= Your objective =
If a line in the data below contains the word "Bonusmaterial", copy it out.

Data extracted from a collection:
◆ ◆ ◆ ◆ ◆
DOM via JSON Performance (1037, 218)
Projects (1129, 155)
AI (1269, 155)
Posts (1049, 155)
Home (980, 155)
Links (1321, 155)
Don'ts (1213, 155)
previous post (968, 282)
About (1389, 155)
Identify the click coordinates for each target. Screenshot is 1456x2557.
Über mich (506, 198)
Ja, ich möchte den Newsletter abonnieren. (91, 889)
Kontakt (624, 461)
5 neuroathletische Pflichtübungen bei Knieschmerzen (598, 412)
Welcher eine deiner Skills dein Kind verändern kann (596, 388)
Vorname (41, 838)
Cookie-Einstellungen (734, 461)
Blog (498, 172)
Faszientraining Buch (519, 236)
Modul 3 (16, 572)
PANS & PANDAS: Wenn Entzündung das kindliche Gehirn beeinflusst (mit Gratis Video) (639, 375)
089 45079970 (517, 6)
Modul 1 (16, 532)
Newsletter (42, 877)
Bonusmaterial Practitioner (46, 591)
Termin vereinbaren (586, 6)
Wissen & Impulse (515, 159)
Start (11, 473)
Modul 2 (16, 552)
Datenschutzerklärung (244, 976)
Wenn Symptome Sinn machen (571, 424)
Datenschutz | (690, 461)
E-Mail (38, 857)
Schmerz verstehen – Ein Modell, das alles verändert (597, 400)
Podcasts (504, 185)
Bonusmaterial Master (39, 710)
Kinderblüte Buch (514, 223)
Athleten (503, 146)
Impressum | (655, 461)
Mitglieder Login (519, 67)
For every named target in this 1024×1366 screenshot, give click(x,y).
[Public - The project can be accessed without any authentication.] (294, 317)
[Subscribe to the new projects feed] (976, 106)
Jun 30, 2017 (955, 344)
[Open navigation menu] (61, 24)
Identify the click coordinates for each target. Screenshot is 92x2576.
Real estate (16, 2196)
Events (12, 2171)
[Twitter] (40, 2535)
◆ ◆ ◆ ◆ ◆
= Solution to this problem =
Bonusmaterial Practitioner (46, 591)
Bonusmaterial Master (39, 710)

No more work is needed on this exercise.